Altered tissue behavior of a non-aneurysmal descending thoracic aorta in the mouse model of Marfan syndrome

Aortic aneurysm is predominantly found in the ascending aorta in patients with Marfan syndrome (MFS). However, descending aortic disease has emerged as a problem since people are living longer because of improved medical and surgical management of the ascending aorta. Diagnostic procedures before disease onset and the mechanisms involved in the transition of normal aortic tissue to aneurysm remain unclear. We determined signs of descending aortic disease before disease onset in mice with a mutation in the fibrillin 1 gene (Fbn1 (+/C1039G)), a validated mouse model of disease susceptibility and progression of aortic aneurysm of MFS. We analyzed a tubular unfixed non-aneurysmal descending thoracic aorta from 8-month-old wild-type and Fbn1 (+/C1039G) mice by a tubular biaxial tester that works in conjunction with a two-photon nonlinear microscope.

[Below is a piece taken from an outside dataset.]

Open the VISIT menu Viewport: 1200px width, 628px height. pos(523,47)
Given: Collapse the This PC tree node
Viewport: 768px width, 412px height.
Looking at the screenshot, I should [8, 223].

Fbn1 (+/C1039G) mouse aorta was more compliant in the circumferential direction. Two-photon imaging showed defective organization of adventitial collagen fibers in the pressurized aortas of Fbn1 (+/C1039G) mice. Moreover, disruption in the elastic lamina was noted in the absence of aneurysms in pressurized aortas but not unpressurized aortas of Fbn1 (+/C1039G) mice. At the molecular level, this altered tissue behavior in non-aneurysmal descending aortas of Fbn1 (+/C1039G) mice was accompanied by an increasing trend of canonical but not noncanonical, transforming growth factor-beta (TGF beta) signaling. Finally, assays of in vitro collagen lattice formation in mouse wild-type and TGF beta 1-deficient embryonic fibroblasts indicate that TGF beta 1 can regulate collagen organization. The ability to reveal the presence of altered biomechanics and microstructure coupled with subtle changes in TGF beta signaling provides a novel surrogate measure of tissue susceptibility to aneurysm before disease onset.